Ein weiterer strittiger Punkt der neuen „Stadionallianz“ dreht sich um die Meinungsäußerungen im Stadion, Spruchbänder im Speziellen. Behörden und Vereine wollen sich demnach zusammen öffentlich distanzieren, wenn „unerwünschte Verhaltensweisen“ vorliegen – auch wenn eine „strafrechtliche Relevanz noch nicht abschließend feststeht“. Fananwalt Witte sagt zum neuen Schulterschluss von Ministerium und Klubs: „Es wirkt, als wollen Polizei und Vereine vorgeben, was unerwünschtes Verhalten ist und was nicht. Sie sitzen in einem Boot und die Fans in einem anderen.“
In der Vereinbarung bleiben die großen Fragen offen, die sich bereits bei den Schmähungen gegen Hoffenheims Mäzen Dietmar Hopp stellten: Was ist unerwünscht? Welche Kritik ist erlaubt? Was ist von der Meinungsfreiheit gedeckt? Diese Fragen stellten sich nicht bei Bannern, in denen Hopp ins Fadenkreuz genommen wurde. Doch beispielsweise beim Spiel zwischen Meppen und Duisburg im März unterbrach der Schiedsrichter nach kritischen Plakaten gegen Hopp das Spiel – zum Unverständnis der Spieler und Verantwortlichen, die die harmlose Kritik eindeutig von der Meinungsfreiheit gedeckt sahen. Die damalige Kontroverse um den Hoffenheimer Mäzen soll auch dazu geführt haben, dass die eigentlich für das Frühjahr geplanten „Stadionallianzen“ verschoben wurden.

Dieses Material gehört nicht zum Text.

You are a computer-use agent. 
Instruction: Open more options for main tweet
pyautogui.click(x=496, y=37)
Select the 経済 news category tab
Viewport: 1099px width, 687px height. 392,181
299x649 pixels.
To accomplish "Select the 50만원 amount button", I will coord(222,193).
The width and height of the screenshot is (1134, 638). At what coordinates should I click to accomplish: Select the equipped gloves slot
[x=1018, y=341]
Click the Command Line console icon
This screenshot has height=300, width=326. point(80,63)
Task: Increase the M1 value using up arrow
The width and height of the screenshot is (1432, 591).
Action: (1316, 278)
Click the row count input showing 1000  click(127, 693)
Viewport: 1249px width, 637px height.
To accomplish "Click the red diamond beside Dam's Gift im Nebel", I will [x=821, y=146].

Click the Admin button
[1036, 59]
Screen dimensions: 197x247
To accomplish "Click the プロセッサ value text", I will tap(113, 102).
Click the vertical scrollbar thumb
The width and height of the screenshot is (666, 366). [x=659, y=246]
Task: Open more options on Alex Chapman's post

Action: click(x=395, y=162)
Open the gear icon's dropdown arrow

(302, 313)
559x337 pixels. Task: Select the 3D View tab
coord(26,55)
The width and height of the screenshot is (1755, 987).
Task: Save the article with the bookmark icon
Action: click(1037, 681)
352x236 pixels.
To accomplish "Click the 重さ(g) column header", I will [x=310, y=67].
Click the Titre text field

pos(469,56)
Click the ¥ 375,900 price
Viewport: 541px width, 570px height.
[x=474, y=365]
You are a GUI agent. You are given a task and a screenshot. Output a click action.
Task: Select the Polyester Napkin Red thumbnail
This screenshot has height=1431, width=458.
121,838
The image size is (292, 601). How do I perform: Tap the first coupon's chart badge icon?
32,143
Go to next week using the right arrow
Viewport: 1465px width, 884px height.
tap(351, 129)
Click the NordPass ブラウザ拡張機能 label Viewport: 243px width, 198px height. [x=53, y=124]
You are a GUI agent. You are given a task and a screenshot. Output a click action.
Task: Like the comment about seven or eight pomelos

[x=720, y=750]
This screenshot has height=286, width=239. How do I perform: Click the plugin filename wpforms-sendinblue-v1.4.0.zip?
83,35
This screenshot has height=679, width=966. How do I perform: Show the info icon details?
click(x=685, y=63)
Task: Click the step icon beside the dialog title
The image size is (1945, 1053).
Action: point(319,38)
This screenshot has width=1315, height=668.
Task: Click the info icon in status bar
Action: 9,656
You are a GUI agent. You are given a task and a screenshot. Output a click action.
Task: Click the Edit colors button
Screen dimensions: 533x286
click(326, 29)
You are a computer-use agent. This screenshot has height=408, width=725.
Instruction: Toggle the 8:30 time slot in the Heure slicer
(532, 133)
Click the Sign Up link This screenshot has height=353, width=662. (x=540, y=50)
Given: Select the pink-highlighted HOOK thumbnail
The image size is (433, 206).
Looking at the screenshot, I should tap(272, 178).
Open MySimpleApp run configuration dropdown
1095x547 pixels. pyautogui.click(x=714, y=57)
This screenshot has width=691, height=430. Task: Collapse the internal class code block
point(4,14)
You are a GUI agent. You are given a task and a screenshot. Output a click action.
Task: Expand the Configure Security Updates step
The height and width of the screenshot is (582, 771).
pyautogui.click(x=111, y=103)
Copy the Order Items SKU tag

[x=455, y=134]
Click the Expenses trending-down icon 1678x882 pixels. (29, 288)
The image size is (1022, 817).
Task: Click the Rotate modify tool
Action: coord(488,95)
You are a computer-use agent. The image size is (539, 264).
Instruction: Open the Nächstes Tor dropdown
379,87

„Auch vor den Stadien kommt es häufig zu Ausschreitungen und Gewaltexzessen.“
Generell überrascht der Zeitpunkt der Kooperation. Aufgrund der Corona-Pandemie waren die Stadien lange leer, nun sind sie nur zu 20 Prozent gefüllt. Organisierte Fanszenen haben ihr Fernbleiben angekündigt, hingegen ihrerseits Denkanstöße für Reformen im Fußball entwickelt. Gewalt in Fußballstadien ist derzeit nicht das drängendste Problem in NRW. Innenminister Herbert Reul erklärte die „Stadionallianzen“ in einer Mitteilung so: „Wir gehen damit ein seit Jahrzehnten bestehendes Problem an.“ Weiter heißt es in der Mitteilung: „Auch vor den Stadien kommt es häufig zu Ausschreitungen und Gewaltexzessen.“
Die Aussagen werden belegt mit einem Verweis auf den ZIS-Bericht 2018/19. Eben jener Jahresbericht der Zentralen Informationsstelle Sporteinsätze steht häufiger in der Kritik, weil er die Sicht der Polizei widerspiegelt und beispielsweise auch Verletzungen, die von der Polizei verursacht wurden, in die Verletztenstatistiken einberechnet werden.
Doch selbst der genannte Bericht spricht in fast allen Punkten mitnichten von „Gewaltexzessen“, sondern von einem Rückgang der Stadionverbote (ca. 31 %), Strafverfahren (ca. 25 %) oder Verletztenzahlen (ca. 7 %). Verletzt wurden demnach 1127 Personen – bei 22 Millionen Stadionbesuchern im Untersuchungszeitraum.
Und so bleibt nach der Durchsicht des oft vage gehaltenen Papiers und der Mitteilung unklar, warum die „Stadionallianzen“ genau jetzt geschmiedet wurden? Diese und weitere Fragen an das Ministerium blieben bei Redaktionsschluss dieses Textes noch unbeantwortet. Hans-Joachim Watzke sprach gegenüber Pressevertretern für die Klubs: „Wir wollen ein gewaltfreies Spiel und wichtig ist, dass wir das gemeinsam angehen.“
Beobachter vermuten hingegen eine Art „Kuhhandel“: keine Kostenumlage für Polizeieinsätze an die Klubs wie in Bremen – dafür mehr Kompetenzen für die Polizei. Auffällig ist, dass sich Innenminister Reul im Fußball-Museum „in diesem Zusammenhang“ dagegen aussprach, den Vereinen Polizeieinsätze in Rechnung zu stellen. Was er nicht sagte: Eine solche Rechnung würde auch den Frieden der Allianz erheblich gefährden.